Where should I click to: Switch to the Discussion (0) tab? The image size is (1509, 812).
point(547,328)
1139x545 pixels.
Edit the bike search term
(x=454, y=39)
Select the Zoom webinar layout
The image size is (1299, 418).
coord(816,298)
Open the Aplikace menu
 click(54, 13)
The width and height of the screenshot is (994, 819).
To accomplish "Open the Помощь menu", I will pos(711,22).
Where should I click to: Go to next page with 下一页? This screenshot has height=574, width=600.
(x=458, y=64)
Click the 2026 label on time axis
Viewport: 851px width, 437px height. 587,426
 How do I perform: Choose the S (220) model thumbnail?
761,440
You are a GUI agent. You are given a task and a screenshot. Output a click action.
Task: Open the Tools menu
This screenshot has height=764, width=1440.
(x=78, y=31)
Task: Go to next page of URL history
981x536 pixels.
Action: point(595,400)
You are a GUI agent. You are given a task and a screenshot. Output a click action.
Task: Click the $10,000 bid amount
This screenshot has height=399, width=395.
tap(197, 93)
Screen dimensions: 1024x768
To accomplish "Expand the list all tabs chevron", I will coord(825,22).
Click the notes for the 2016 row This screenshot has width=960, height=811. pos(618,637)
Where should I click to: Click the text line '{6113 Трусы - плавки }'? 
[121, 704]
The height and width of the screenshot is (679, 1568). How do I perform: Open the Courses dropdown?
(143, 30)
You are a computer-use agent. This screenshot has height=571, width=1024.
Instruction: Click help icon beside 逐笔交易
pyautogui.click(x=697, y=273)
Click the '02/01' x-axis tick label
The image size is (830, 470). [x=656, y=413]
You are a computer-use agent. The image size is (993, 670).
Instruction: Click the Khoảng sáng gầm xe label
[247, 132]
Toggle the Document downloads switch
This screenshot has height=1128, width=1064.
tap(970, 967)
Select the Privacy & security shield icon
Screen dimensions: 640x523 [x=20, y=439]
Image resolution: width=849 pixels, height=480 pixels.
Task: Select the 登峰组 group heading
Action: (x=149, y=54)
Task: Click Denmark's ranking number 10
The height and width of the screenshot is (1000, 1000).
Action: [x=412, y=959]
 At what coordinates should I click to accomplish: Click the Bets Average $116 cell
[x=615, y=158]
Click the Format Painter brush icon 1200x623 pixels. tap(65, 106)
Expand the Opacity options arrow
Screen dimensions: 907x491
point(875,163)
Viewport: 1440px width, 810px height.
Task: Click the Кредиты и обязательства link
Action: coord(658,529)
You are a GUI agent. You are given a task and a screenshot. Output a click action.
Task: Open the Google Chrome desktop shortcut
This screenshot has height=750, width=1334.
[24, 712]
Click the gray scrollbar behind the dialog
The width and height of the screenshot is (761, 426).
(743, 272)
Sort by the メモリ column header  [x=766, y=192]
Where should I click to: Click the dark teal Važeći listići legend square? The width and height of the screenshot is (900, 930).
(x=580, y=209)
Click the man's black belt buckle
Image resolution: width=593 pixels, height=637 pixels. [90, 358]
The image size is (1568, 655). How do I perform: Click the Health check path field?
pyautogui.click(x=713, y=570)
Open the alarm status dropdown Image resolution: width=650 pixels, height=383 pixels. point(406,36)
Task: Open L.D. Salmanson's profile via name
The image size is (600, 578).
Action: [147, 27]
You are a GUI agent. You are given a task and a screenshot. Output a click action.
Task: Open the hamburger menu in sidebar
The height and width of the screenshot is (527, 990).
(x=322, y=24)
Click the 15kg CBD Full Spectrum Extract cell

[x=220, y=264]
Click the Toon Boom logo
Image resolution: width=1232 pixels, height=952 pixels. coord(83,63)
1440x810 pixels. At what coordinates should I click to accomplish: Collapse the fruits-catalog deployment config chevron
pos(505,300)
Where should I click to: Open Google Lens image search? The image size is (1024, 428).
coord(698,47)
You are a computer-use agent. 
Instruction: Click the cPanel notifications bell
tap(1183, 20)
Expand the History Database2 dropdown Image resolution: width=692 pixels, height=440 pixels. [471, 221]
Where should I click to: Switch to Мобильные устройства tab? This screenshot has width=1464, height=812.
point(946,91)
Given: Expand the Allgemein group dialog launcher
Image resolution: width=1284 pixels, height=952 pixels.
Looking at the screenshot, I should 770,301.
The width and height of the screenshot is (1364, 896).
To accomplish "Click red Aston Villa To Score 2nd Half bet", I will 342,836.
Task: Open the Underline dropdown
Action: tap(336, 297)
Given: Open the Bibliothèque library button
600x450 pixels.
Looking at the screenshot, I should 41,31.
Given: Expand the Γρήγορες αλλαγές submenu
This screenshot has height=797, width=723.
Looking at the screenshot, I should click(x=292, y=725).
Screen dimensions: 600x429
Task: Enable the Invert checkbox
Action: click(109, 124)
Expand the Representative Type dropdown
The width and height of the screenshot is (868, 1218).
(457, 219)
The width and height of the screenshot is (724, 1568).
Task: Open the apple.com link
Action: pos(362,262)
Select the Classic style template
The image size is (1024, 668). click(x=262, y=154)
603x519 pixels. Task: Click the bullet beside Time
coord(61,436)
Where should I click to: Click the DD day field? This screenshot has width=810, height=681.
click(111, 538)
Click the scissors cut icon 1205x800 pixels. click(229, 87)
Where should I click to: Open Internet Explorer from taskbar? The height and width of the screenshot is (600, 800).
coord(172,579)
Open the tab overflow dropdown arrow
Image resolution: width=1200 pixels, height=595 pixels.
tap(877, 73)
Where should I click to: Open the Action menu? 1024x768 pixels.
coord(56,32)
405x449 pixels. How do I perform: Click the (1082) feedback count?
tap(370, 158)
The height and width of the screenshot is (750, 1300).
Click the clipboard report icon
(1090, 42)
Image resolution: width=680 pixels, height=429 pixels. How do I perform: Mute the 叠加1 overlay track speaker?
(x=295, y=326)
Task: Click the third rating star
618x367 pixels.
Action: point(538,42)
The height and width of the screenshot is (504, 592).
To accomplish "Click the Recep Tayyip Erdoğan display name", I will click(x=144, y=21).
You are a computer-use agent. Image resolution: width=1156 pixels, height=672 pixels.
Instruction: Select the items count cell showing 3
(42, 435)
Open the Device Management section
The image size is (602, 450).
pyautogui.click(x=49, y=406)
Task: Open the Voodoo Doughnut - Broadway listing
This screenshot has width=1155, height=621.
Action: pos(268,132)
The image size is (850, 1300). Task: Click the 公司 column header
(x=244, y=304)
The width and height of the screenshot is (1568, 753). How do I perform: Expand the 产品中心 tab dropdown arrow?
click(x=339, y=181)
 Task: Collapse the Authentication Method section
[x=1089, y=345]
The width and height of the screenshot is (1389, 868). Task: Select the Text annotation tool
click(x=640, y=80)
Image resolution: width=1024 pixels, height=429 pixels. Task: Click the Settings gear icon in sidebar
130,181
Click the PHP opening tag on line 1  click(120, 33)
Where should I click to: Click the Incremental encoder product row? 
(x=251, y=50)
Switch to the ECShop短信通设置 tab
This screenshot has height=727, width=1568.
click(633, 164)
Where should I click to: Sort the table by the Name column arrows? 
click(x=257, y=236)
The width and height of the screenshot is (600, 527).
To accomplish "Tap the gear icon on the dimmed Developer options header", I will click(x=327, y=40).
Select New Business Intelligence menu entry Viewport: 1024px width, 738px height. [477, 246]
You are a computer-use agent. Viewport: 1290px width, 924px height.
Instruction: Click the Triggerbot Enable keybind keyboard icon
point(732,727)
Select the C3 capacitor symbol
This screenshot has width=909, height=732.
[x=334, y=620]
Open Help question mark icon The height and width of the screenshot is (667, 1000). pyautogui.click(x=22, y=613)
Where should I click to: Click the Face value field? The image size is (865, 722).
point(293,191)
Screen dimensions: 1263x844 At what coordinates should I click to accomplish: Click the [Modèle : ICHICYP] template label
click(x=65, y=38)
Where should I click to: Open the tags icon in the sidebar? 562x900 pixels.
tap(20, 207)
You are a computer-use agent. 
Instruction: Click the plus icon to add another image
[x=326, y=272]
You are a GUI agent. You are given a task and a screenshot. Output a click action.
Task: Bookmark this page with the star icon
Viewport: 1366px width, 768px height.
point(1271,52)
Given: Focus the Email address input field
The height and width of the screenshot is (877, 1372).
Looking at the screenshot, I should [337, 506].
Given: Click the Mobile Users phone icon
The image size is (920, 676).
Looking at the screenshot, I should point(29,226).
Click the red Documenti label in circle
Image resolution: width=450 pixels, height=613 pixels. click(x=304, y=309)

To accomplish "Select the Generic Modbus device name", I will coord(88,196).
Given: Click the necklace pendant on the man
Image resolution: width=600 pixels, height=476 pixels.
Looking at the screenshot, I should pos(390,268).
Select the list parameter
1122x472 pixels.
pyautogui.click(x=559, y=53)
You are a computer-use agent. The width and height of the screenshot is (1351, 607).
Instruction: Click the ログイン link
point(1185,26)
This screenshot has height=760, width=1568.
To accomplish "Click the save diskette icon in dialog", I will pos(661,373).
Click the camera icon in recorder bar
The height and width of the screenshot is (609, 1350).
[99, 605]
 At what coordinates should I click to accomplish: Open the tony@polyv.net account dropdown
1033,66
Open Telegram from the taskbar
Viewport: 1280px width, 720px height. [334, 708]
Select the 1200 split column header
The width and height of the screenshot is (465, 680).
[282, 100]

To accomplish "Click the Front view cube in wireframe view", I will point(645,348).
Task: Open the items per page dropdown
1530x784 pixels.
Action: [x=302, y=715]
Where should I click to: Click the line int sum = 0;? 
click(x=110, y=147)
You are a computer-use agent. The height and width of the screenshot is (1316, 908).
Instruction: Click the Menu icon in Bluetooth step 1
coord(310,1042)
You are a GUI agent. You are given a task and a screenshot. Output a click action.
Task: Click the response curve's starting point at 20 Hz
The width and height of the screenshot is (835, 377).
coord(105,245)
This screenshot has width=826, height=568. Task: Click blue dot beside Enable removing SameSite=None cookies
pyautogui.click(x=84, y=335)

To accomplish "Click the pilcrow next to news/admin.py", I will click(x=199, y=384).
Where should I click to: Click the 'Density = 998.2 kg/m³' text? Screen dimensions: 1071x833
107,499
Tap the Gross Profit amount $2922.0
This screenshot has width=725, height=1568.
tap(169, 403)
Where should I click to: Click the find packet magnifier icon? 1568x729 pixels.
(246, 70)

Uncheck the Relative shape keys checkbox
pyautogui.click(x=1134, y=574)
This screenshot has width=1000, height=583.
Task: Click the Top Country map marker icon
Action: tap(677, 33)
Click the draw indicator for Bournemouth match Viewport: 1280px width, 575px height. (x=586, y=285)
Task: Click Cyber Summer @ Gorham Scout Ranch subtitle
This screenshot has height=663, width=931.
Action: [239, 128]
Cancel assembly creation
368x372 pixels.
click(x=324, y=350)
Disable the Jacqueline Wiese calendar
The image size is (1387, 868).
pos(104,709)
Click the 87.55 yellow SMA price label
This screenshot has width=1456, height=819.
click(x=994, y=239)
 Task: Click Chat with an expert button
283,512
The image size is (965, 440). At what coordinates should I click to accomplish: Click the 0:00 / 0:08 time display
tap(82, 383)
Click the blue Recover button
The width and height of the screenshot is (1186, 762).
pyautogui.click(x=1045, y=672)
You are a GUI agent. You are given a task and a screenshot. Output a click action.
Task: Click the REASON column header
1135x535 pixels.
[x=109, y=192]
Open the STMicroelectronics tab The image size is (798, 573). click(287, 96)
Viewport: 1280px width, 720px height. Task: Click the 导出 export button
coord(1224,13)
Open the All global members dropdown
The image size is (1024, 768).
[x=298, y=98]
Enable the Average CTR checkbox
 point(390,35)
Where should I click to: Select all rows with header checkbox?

——

▶ Problem to solve
In the entries above, identify each line that includes the string "computer", then copy it.

▶ Answer box
You are a computer-use agent. This screenshot has height=571, width=1024.
You are a computer-use agent. The image size is (993, 670).
You are a computer-use agent. 
You are a computer-use agent. Image resolution: width=1156 pixels, height=672 pixels.
You are a computer-use agent. Viewport: 1290px width, 924px height.
You are a computer-use agent. 
You are a computer-use agent. The width and height of the screenshot is (1351, 607).
You are a computer-use agent. The height and width of the screenshot is (1316, 908).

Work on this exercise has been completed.